Charles didn’t add that the talk had largely been scornful, though he honestly couldn’t think why women’s scholarship shouldn’t be acknowledged the same as men’s. Granted, this was a notion he had adopted rather recently.

“Did you? Oh, that’s right – you lived in Oxford before coming here, didn’t you?”

“Just since I returned from Bombay a month ago. I was in Bombay for two years before that, and travelling as a missionary before that.”

“I always enjoy Bombay. The last time I was there was in ‘78. Before your tenure, I’m afraid. But tell me, Mr. Merriam,” here Lady Augusta leaned forward a little further, so her hair tumbled over her cheek. “What on earth did you do in India to make Bishop Warren so determined to defrock you?”

Shocked by her bluntness, Charles was saved from answering by a discreet knock on the door, and there was the young footman pushing a laden trolley.

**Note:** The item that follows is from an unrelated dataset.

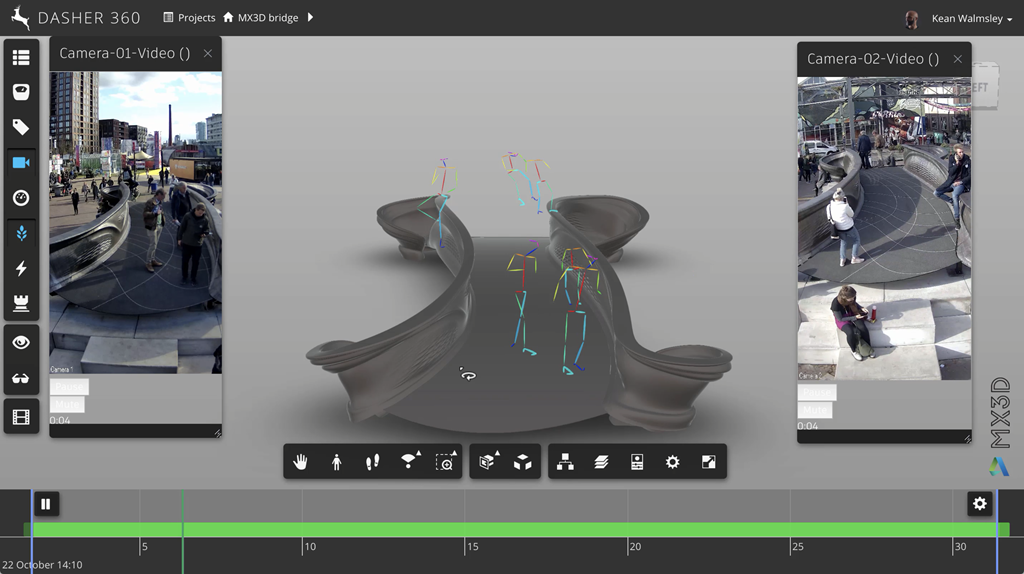Image resolution: width=1024 pixels, height=574 pixels.
Task: Click the green timeline bar near 20
Action: (634, 529)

“Ah, Robert. Mr. Merriam and I would both like some coffee.”

Robert bowed slightly and set about his task, pouring the fragrant brown liquid into two sturdy blue and white cups.

“I hope you will try some of the shortbread? My cook is particularly fond of baking, and sadly does not get much scope for her talents here, though I have an awful sweet tooth.”

Charles nodded, and Robert set a small plate with two biscuits on the table next to him. they smelled delicious. He responded to Robert’s inquiry about milk and sugar, then accepted his cup.

He took a sip of coffee, hoping it would brace him for the barrage of questions bound to assault him the moment the footman left the room. Suddenly, he felt his temper rising, thought he tried to tamp it down. Shouting at the parish’s chief benefactress on his first day on the job was not a good idea, and certainly not a way to keep out of trouble.

But really! What an indelicate way to ask! And for that matter, what an indelicate woman overall! She may have lovely clear skin, and soft shiny hair, and an enviable figure (though no corset that he could ascertain),. But her manner was most offensive. So direct, so unladylike, almost man-like. So man-like, in fact, that she thought it quite proper to wear a man’s riding habit and ride astride instead of side-saddle!

He watched her take her coffee cup and dismiss the servant. He took another sip and prepared for battle.